- _TO DO_
From the records below, take each line where the string "shield" shows up and copy it.

- _DATA PROVIDED_
• • • • •

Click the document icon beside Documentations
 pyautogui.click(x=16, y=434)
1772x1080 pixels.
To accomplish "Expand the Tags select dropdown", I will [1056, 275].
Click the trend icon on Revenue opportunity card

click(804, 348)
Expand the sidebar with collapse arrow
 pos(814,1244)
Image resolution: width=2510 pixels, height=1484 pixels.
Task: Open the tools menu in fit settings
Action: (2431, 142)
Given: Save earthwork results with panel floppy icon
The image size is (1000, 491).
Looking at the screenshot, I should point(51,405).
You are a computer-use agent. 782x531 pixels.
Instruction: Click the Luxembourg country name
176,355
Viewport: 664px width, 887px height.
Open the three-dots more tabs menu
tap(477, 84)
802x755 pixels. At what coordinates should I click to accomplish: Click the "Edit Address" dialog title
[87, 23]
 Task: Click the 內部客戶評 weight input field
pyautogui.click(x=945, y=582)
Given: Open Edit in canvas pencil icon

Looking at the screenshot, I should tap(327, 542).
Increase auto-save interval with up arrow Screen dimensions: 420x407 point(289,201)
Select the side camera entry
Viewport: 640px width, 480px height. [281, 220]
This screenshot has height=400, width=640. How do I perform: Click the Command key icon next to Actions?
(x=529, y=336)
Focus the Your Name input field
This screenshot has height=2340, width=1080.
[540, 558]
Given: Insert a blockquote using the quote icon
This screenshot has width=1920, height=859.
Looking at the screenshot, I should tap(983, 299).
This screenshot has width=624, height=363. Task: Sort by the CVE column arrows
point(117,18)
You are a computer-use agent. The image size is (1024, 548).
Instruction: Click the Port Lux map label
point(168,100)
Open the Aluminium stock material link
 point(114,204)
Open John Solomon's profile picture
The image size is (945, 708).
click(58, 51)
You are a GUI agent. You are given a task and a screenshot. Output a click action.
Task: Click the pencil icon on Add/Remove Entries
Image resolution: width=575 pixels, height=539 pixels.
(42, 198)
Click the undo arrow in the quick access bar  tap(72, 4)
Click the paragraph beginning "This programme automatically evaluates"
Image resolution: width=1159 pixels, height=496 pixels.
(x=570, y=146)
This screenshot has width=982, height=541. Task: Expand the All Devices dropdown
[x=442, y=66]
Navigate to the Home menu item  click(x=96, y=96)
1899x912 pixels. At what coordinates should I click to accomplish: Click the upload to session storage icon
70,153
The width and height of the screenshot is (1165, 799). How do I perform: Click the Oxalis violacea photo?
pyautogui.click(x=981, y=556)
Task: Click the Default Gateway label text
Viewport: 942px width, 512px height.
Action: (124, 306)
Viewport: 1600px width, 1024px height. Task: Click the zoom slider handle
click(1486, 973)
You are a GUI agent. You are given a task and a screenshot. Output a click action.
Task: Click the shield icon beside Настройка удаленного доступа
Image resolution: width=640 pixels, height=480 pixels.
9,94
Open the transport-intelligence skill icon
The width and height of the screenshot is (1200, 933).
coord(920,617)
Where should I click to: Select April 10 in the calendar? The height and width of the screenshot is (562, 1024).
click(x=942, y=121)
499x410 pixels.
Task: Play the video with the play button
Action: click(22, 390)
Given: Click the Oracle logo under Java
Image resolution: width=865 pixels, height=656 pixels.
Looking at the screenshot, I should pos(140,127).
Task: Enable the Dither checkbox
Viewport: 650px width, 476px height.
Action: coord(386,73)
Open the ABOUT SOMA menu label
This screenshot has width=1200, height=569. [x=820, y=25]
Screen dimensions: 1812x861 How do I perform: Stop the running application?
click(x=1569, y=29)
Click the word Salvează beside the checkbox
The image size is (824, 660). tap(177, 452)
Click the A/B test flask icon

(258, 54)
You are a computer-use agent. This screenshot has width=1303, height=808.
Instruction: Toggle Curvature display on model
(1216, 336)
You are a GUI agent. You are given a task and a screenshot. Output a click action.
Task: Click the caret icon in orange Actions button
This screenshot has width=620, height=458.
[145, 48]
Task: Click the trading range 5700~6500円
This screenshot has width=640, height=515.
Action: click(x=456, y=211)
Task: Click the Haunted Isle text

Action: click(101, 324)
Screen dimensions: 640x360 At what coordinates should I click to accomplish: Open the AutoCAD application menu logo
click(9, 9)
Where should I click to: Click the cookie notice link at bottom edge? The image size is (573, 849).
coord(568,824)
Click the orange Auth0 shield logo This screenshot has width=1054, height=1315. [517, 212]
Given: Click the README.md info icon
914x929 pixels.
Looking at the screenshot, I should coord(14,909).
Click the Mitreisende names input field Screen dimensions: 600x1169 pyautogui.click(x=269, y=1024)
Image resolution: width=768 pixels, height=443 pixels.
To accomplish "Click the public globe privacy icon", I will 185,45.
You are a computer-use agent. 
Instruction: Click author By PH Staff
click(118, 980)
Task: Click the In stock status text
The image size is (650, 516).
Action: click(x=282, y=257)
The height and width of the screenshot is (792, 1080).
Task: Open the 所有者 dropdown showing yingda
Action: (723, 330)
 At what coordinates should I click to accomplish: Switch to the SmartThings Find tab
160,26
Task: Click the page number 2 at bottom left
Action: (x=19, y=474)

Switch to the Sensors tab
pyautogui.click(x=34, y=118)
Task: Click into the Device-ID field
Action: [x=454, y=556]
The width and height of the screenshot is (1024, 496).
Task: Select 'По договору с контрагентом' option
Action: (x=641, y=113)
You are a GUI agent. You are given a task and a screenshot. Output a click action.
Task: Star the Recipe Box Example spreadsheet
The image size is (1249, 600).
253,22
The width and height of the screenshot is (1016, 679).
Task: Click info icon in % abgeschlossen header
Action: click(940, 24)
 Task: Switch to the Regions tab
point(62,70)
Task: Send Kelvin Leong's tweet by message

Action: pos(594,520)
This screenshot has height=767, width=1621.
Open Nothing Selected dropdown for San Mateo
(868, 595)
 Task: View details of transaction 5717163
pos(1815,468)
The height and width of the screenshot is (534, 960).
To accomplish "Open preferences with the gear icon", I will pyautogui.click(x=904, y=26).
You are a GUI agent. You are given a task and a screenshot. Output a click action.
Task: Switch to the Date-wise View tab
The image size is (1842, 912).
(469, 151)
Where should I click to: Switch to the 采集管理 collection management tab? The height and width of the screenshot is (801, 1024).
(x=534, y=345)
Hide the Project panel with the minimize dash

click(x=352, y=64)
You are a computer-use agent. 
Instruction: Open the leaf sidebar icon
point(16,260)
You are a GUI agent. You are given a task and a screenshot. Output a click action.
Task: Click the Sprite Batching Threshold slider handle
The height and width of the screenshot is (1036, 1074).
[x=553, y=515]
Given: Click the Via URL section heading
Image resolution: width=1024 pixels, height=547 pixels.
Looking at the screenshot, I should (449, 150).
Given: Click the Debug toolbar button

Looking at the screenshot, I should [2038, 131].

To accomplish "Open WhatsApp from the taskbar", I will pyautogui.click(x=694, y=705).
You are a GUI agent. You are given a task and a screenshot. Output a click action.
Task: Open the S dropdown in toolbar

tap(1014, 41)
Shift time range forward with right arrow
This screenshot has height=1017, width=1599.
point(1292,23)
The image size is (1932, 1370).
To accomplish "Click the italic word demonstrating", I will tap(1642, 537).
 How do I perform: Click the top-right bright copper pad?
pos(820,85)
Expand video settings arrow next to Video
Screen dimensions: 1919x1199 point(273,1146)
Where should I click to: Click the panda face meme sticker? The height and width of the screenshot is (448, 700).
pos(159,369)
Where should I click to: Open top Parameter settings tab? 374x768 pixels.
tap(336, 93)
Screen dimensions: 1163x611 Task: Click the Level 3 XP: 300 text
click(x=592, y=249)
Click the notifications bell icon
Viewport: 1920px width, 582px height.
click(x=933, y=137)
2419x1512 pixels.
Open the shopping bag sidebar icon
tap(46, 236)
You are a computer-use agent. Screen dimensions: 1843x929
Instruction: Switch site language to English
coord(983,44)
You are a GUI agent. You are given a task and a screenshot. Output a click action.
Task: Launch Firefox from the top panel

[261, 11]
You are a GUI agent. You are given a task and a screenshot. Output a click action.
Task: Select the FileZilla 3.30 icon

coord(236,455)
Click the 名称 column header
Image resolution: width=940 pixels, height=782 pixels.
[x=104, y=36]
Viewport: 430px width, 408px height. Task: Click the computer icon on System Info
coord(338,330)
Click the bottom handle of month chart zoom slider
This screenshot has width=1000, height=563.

• • • • •

- _RESPONSE AREA_
Task: Click the shield icon beside Настройка удаленного доступа
Click the orange Auth0 shield logo This screenshot has width=1054, height=1315. [517, 212]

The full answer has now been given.